> What needs to be done
Could you repeat all of the following material, swapping every "Output the [x, y] coordinate of the center of each given word" for "Give the [x, y] center point of each listed word" and leaving everything else as it is?

> Exercise data

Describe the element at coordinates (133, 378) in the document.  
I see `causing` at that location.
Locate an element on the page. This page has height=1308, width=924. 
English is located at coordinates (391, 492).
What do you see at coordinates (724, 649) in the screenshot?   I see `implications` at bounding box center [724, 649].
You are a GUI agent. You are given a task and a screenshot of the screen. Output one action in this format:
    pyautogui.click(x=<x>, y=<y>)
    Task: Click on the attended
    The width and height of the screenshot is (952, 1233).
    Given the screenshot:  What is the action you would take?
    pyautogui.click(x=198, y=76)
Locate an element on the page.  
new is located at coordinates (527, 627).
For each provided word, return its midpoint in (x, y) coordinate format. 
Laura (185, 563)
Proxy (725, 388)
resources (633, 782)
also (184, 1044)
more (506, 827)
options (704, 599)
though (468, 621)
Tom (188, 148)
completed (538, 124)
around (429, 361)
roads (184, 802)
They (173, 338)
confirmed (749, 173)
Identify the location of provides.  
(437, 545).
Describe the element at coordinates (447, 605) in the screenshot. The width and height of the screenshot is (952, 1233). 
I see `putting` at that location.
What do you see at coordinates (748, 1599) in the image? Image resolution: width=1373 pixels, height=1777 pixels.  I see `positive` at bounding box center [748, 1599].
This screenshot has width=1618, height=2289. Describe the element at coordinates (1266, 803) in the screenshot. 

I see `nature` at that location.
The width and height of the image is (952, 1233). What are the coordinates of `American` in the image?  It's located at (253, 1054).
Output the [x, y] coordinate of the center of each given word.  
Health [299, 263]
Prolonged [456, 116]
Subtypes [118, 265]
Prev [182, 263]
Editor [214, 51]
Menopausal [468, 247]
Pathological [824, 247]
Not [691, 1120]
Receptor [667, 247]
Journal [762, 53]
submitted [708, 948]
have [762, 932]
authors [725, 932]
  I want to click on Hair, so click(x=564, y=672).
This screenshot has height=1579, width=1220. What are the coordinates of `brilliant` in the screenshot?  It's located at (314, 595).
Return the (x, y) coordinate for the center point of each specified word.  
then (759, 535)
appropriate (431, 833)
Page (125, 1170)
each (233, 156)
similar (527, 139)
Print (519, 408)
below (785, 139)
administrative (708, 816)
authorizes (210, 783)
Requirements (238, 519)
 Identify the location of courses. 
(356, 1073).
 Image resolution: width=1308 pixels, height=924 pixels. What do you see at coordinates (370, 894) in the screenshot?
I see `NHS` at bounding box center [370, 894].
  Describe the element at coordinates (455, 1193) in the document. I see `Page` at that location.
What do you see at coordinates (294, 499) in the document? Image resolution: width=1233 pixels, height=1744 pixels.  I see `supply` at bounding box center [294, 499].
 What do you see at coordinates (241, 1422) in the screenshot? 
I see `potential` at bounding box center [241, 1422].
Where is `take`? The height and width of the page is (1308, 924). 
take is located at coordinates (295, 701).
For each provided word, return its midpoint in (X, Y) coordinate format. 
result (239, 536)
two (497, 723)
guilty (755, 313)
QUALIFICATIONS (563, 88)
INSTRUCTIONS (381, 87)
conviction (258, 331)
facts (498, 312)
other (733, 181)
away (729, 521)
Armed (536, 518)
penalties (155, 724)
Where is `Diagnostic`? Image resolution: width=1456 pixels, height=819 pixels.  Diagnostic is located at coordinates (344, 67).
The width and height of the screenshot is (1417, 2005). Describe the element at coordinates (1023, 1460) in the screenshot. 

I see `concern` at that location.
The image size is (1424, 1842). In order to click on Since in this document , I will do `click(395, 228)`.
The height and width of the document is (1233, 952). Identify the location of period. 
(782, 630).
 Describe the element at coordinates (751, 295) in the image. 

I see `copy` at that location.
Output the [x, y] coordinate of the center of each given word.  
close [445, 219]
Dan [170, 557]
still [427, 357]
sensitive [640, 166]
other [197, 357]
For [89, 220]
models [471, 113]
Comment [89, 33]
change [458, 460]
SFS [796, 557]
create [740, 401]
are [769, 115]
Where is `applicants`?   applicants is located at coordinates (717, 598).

> Full answer
Describe the element at coordinates (133, 378) in the document.  
I see `causing` at that location.
Locate an element on the page. This page has height=1308, width=924. 
English is located at coordinates (391, 492).
What do you see at coordinates (724, 649) in the screenshot?   I see `implications` at bounding box center [724, 649].
You are a GUI agent. You are given a task and a screenshot of the screen. Output one action in this format:
    pyautogui.click(x=<x>, y=<y>)
    Task: Click on the attended
    The width and height of the screenshot is (952, 1233).
    Given the screenshot:  What is the action you would take?
    pyautogui.click(x=198, y=76)
Locate an element on the page.  
new is located at coordinates (527, 627).
For each provided word, return its midpoint in (x, y) coordinate format. 
Laura (185, 563)
Proxy (725, 388)
resources (633, 782)
also (184, 1044)
more (506, 827)
options (704, 599)
though (468, 621)
Tom (188, 148)
completed (538, 124)
around (429, 361)
roads (184, 802)
They (173, 338)
confirmed (749, 173)
Identify the location of provides.  
(437, 545).
Describe the element at coordinates (447, 605) in the screenshot. The width and height of the screenshot is (952, 1233). 
I see `putting` at that location.
What do you see at coordinates (748, 1599) in the image? Image resolution: width=1373 pixels, height=1777 pixels.  I see `positive` at bounding box center [748, 1599].
This screenshot has width=1618, height=2289. Describe the element at coordinates (1266, 803) in the screenshot. 

I see `nature` at that location.
The width and height of the image is (952, 1233). What are the coordinates of `American` in the image?  It's located at (253, 1054).
Give the [x, y] center point of each listed word.  
Health [299, 263]
Prolonged [456, 116]
Subtypes [118, 265]
Prev [182, 263]
Editor [214, 51]
Menopausal [468, 247]
Pathological [824, 247]
Not [691, 1120]
Receptor [667, 247]
Journal [762, 53]
submitted [708, 948]
have [762, 932]
authors [725, 932]
  I want to click on Hair, so click(x=564, y=672).
This screenshot has height=1579, width=1220. What are the coordinates of `brilliant` in the screenshot?  It's located at (314, 595).
Return the (x, y) coordinate for the center point of each specified word.  
then (759, 535)
appropriate (431, 833)
Page (125, 1170)
each (233, 156)
similar (527, 139)
Print (519, 408)
below (785, 139)
administrative (708, 816)
authorizes (210, 783)
Requirements (238, 519)
 Identify the location of courses. 
(356, 1073).
 Image resolution: width=1308 pixels, height=924 pixels. What do you see at coordinates (370, 894) in the screenshot?
I see `NHS` at bounding box center [370, 894].
  Describe the element at coordinates (455, 1193) in the document. I see `Page` at that location.
What do you see at coordinates (294, 499) in the document? Image resolution: width=1233 pixels, height=1744 pixels.  I see `supply` at bounding box center [294, 499].
 What do you see at coordinates (241, 1422) in the screenshot? 
I see `potential` at bounding box center [241, 1422].
Where is `take`? The height and width of the page is (1308, 924). 
take is located at coordinates (295, 701).
For each provided word, return its midpoint in (X, Y) coordinate format. 
result (239, 536)
two (497, 723)
guilty (755, 313)
QUALIFICATIONS (563, 88)
INSTRUCTIONS (381, 87)
conviction (258, 331)
facts (498, 312)
other (733, 181)
away (729, 521)
Armed (536, 518)
penalties (155, 724)
Where is `Diagnostic`? Image resolution: width=1456 pixels, height=819 pixels.  Diagnostic is located at coordinates (344, 67).
The width and height of the screenshot is (1417, 2005). Describe the element at coordinates (1023, 1460) in the screenshot. 

I see `concern` at that location.
The image size is (1424, 1842). In order to click on Since in this document , I will do `click(395, 228)`.
The height and width of the document is (1233, 952). Identify the location of period. 
(782, 630).
 Describe the element at coordinates (751, 295) in the image. 

I see `copy` at that location.
Give the [x, y] center point of each listed word.  
close [445, 219]
Dan [170, 557]
still [427, 357]
sensitive [640, 166]
other [197, 357]
For [89, 220]
models [471, 113]
Comment [89, 33]
change [458, 460]
SFS [796, 557]
create [740, 401]
are [769, 115]
Where is `applicants`?   applicants is located at coordinates (717, 598).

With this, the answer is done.